LKML Archive on lore.kernel.org
help / color / mirror / Atom feed
* [PATCH] hugetlbfs: add hugepages_node kernel parameter
@ 2021-08-20  3:05 yaozhenguo
  2021-08-22 22:19 ` Andrew Morton
  0 siblings, 1 reply; 6+ messages in thread
From: yaozhenguo @ 2021-08-20  3:05 UTC (permalink / raw)
  To: mike.kravetz, corbet, akpm
  Cc: yaozhenguo, linux-kernel, linux-doc, linux-mm, yaozhenguo

We can specify the number of hugepages to allocate at boot. But the
hugepages is balanced in all nodes at present. In some scenarios,
we only need hugepags in one node. For example: DPDK needs hugepages
which is in the same node as NIC. if DPDK needs four hugepags of 1G
size in node1 and system has 16 numa nodes. We must reserve 64 hugepags
in kernel cmdline. But, only four hugepages is used. The others should
be free after boot.If the system memory is low(for example: 64G), it will
be an impossible task. So, add hugepages_node kernel parameter to specify
node number of hugepages to allocate at boot.
For example add following parameter:

hugepagesz=1G hugepages_node=1 hugepages=4

It will allocate 4 hugepags in node1 at boot.

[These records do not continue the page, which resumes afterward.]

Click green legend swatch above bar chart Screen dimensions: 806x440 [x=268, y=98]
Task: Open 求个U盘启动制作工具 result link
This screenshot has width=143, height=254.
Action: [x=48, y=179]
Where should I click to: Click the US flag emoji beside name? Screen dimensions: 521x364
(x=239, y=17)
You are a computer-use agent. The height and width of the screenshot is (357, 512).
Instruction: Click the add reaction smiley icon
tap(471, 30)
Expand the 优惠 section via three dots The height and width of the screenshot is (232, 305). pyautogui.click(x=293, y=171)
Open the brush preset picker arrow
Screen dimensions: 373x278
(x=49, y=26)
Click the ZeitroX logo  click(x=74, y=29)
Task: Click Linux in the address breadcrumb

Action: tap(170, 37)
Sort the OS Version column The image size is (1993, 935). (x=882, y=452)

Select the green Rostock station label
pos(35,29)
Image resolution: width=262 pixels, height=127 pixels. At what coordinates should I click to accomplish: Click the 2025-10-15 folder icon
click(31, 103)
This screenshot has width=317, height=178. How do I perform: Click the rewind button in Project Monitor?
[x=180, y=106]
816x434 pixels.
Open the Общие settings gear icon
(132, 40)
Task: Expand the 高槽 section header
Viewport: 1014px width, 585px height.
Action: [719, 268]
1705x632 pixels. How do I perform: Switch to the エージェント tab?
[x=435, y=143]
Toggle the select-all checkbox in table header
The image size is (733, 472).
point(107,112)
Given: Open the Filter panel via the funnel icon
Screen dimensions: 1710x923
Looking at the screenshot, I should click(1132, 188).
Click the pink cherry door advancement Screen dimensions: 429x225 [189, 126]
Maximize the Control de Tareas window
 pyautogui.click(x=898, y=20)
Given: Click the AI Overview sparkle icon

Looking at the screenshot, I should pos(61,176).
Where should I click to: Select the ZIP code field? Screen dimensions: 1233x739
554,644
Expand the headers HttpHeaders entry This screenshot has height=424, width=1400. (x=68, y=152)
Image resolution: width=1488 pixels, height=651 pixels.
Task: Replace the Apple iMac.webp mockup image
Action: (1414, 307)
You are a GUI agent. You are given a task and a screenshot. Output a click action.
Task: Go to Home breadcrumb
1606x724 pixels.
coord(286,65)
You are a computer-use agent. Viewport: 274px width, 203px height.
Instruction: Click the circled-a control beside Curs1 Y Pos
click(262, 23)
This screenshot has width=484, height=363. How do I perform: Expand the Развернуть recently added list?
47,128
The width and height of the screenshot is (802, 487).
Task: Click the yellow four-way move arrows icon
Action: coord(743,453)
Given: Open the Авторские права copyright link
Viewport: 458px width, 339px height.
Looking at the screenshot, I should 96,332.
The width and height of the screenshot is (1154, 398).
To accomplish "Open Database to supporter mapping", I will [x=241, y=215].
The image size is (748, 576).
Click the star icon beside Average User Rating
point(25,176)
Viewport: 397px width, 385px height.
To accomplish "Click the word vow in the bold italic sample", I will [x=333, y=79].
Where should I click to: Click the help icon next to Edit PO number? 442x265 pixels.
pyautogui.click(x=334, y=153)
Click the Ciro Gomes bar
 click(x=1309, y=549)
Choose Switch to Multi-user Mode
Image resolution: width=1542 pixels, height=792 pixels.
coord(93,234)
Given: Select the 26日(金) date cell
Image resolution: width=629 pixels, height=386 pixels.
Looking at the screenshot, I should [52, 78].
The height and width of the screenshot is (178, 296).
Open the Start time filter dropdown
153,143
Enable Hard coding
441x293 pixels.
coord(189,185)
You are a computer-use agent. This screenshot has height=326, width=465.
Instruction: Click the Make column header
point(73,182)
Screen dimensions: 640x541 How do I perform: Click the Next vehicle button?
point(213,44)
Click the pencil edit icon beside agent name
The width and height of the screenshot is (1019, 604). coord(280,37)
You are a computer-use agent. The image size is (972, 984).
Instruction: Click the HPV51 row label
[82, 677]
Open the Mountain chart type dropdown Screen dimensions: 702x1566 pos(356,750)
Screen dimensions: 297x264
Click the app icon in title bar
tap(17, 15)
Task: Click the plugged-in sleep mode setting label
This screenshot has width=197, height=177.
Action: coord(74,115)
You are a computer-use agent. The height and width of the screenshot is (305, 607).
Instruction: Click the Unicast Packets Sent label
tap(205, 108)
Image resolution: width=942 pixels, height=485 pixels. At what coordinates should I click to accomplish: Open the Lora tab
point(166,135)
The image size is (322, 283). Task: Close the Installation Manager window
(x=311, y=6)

Signed-off-by: yaozhenguo <yaozhenguo1@gmail.com>
---
 .../admin-guide/kernel-parameters.txt         |   6 +
 include/linux/hugetlb.h                       |   1 +
 mm/hugetlb.c                                  | 109 +++++++++++++++++-
 3 files changed, 110 insertions(+), 6 deletions(-)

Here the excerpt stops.